114. D’autre part, il ressort des propres pièces des demandeurs à l’instance que,
pour des besoins de la procédure, ils se sont fait établir des titres de propriété
(attestations de détention coutumière) par des autorités coutumières sur un
domaine (le terrain litigieux, pour rappel, couvre une superficie d’un hectare 14
ares et 36 centiares (1ha 14 a 36 ca) qui appartient à l’État depuis 1935 alors même
que depuis 1935 l’État n’a à aucun moment autorisé une tierce personne à se
considérer comme propriétaire de ce terrain ou d’une portion dudit terrain. Cela a
eu comme conséquence juridique, l’annulation légale de ces différents titres de
propriété irrégulièrement établis afin de servir leur cause.

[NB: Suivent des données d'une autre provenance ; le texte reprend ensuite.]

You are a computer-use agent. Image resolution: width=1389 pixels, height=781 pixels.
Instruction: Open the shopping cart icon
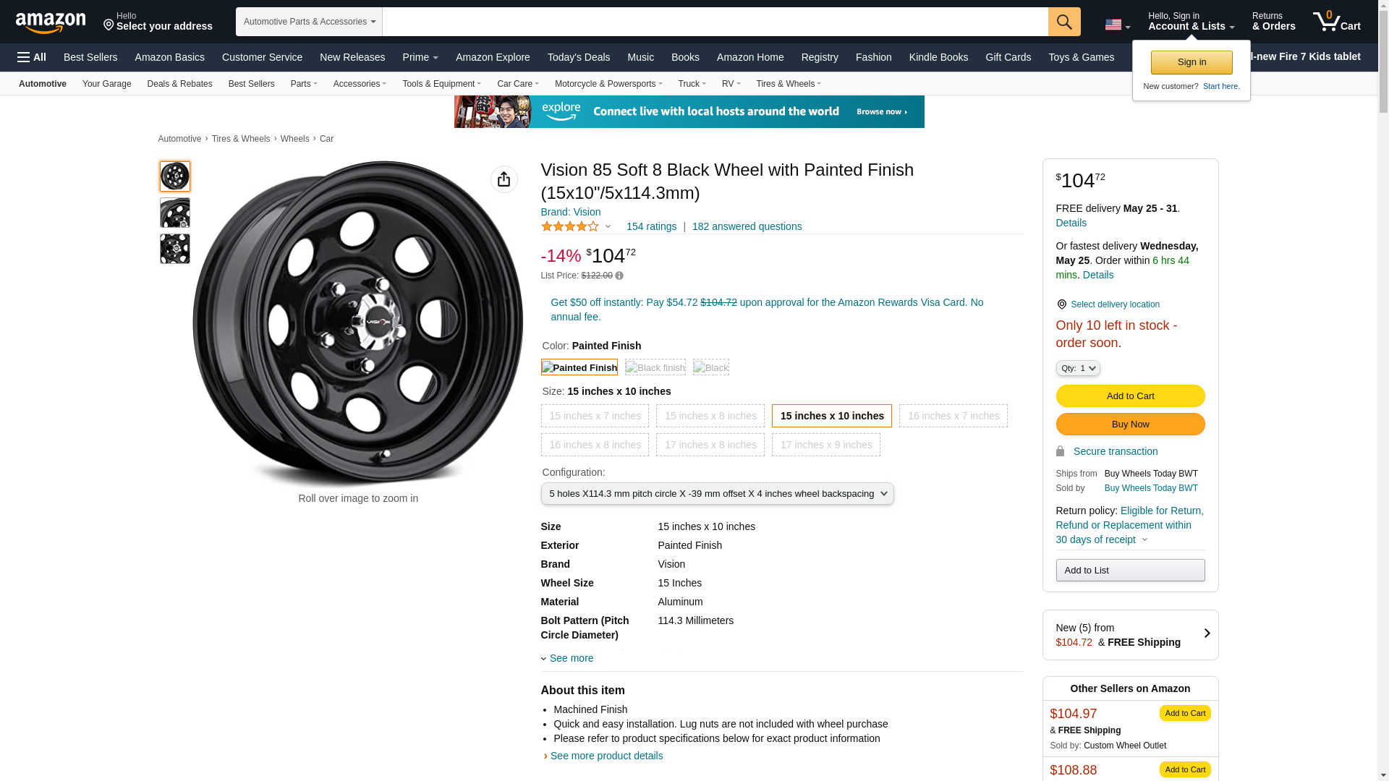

115. Il n’y a eu aucune discrimination en l’espèce.
116. Le recours en révision sera purement et simplement rejeté.
b. Sur les moyens de droit invoqués
117. Le défendeur invoque dans son mémoire en défense l'article 92 du
Règlement de la Cour.
c. Conclusions du défendeur
118. Le Défendeur conclut en demandant à la Cour de :
1) En la Forme :
i. Déclarer irrecevable l’action de Tahirou Djibo et autres du fait de
l’absence de violation des Droits Humains par l’État du Niger.